§ EXERCISE MATERIAL
++++

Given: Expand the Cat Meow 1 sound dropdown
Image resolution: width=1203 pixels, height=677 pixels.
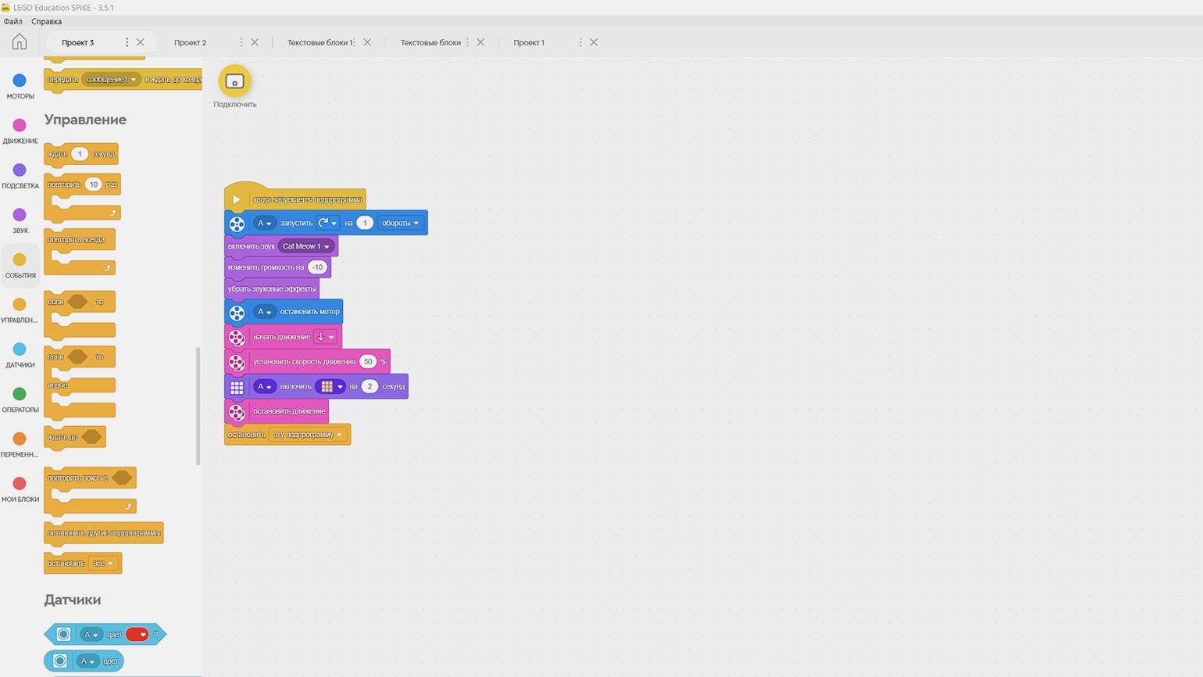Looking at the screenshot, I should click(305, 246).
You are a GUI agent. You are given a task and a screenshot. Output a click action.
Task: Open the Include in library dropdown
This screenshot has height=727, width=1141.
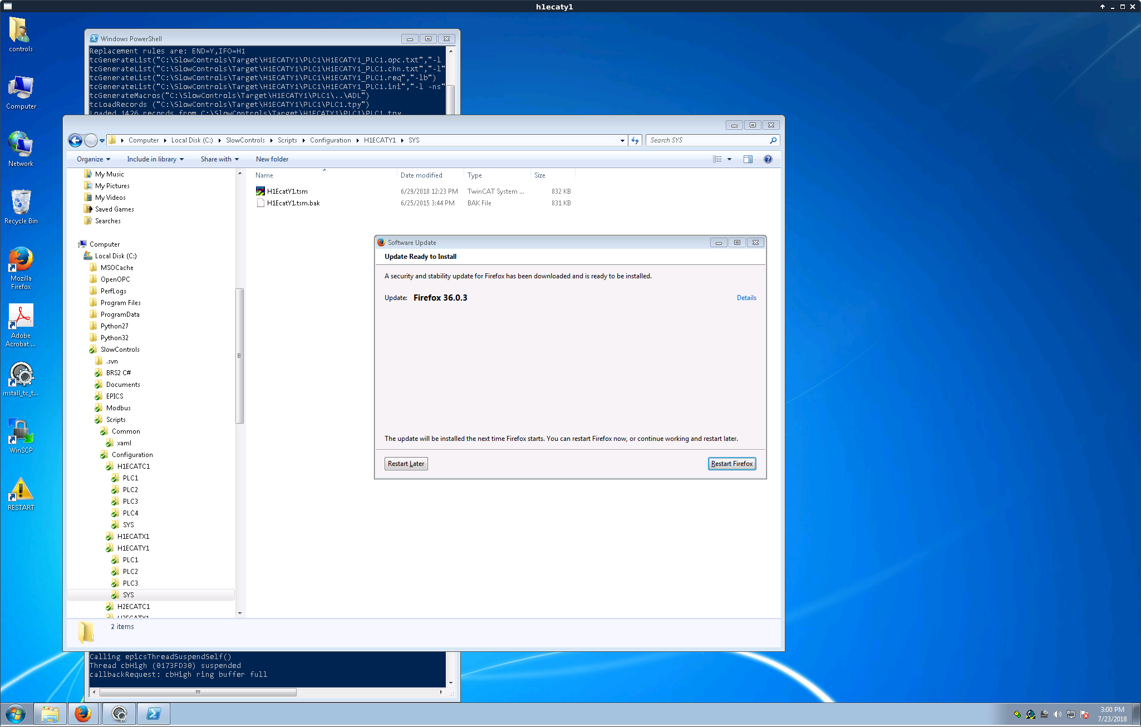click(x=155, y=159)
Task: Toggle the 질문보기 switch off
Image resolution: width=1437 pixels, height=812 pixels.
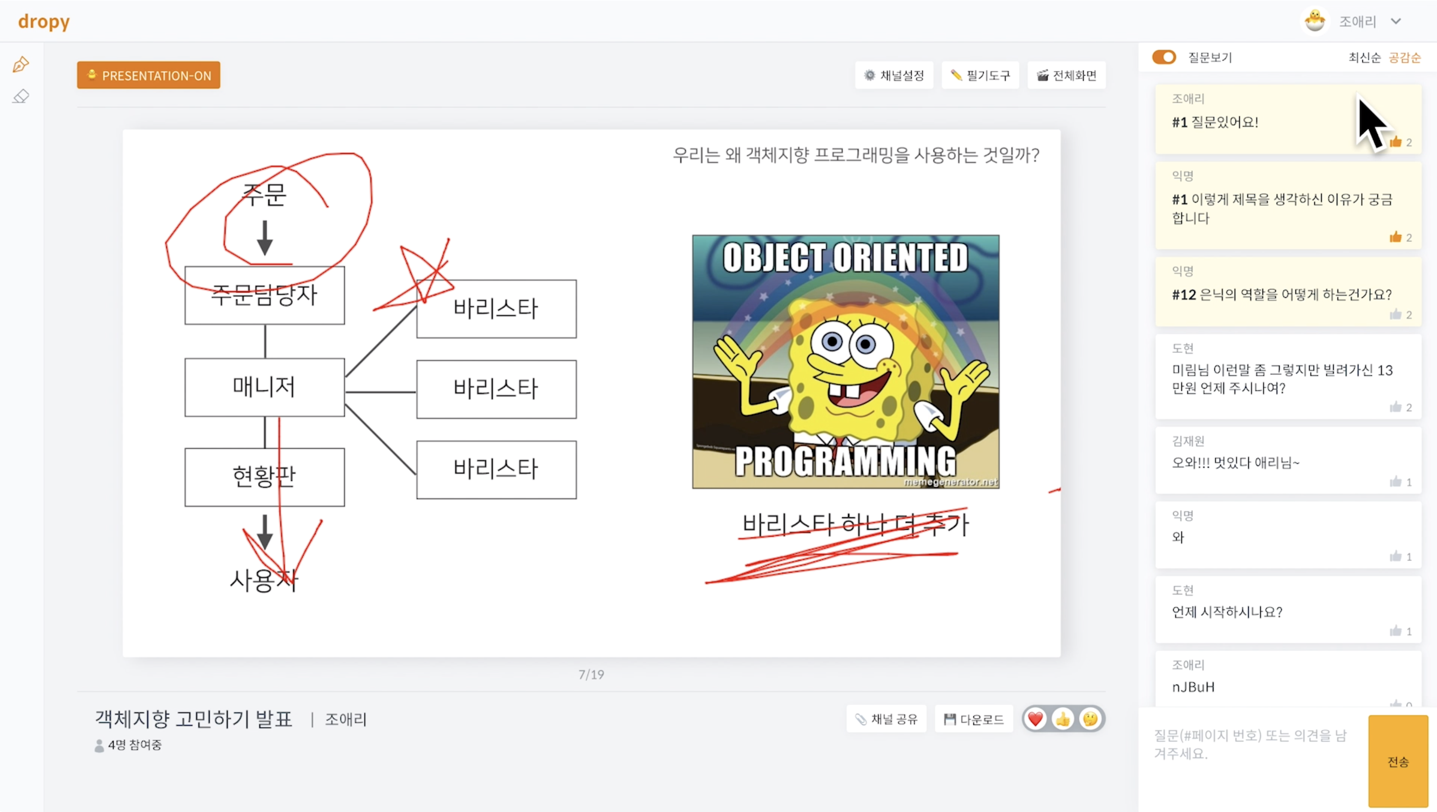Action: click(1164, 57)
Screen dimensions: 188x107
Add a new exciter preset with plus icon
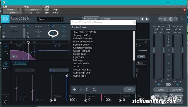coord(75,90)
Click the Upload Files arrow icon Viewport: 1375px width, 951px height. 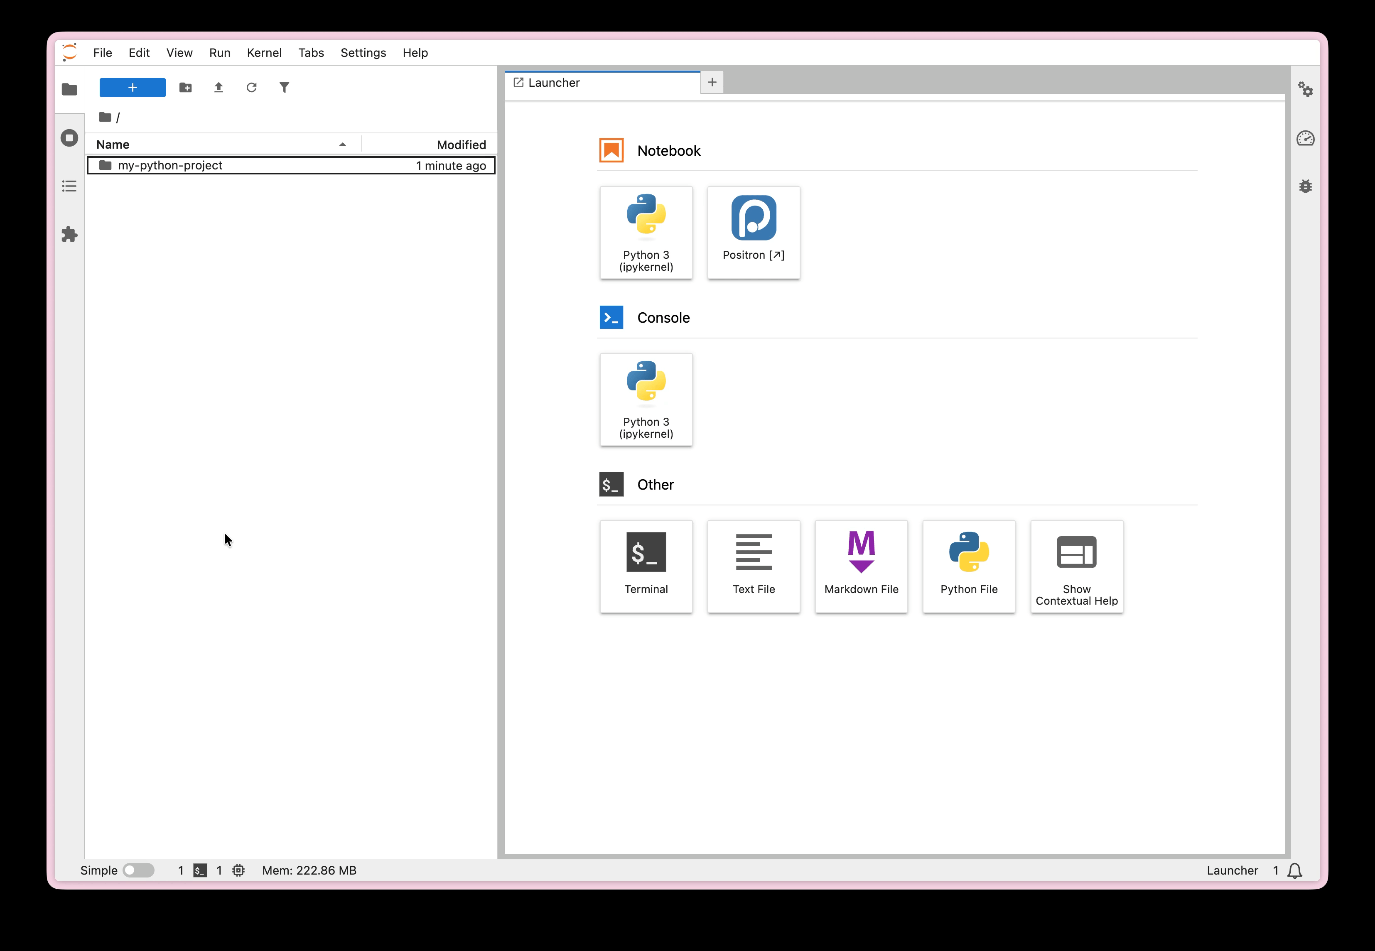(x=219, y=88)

++++

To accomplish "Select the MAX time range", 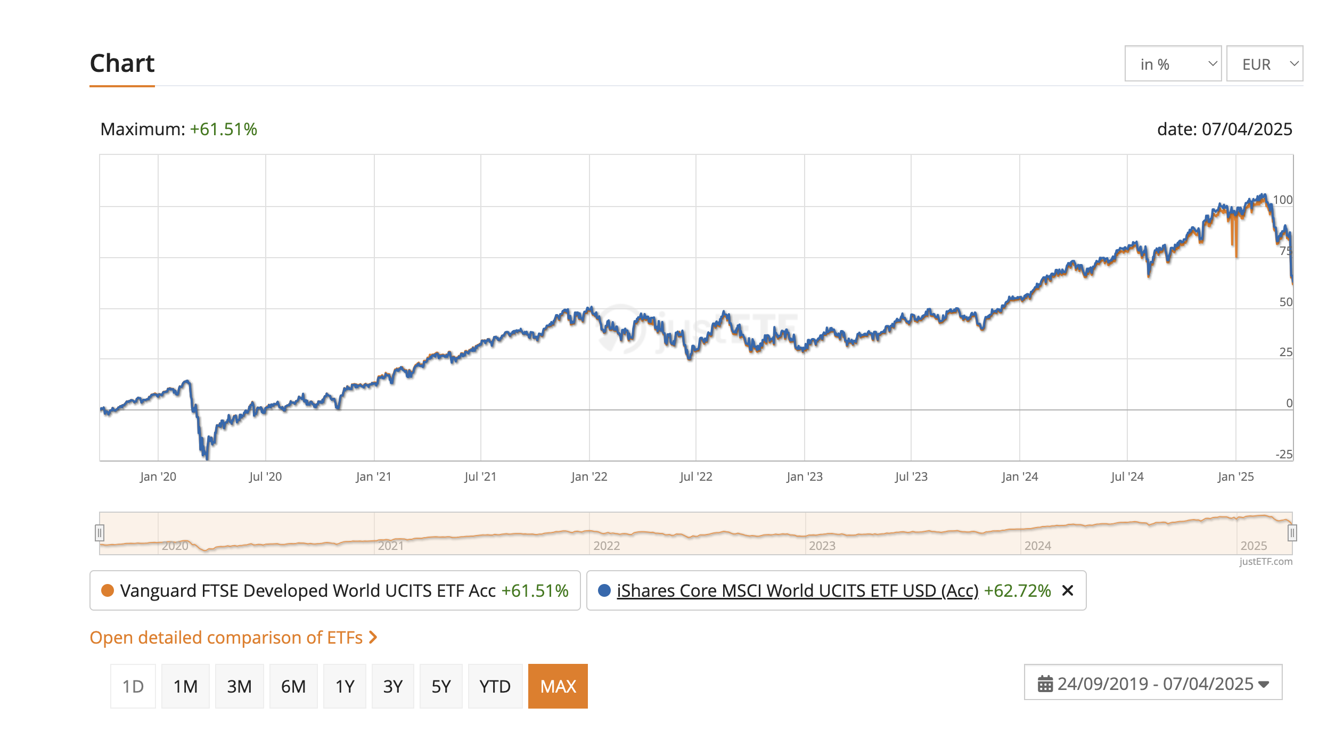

++++

§ WORK REQUIRED
Change "dropdown" to "menu" in the records between the lines holding "You are a GUI" and "Action: click(1164, 57)", inclusive, and give back only those lines with nothing else altered. Leave the pictures out.

§ OUTPUT
You are a GUI agent. You are given a task and a screenshot. Output a click action.
Task: Open the Include in library menu
This screenshot has height=727, width=1141.
click(x=155, y=159)
Task: Toggle the 질문보기 switch off
Image resolution: width=1437 pixels, height=812 pixels.
Action: click(1164, 57)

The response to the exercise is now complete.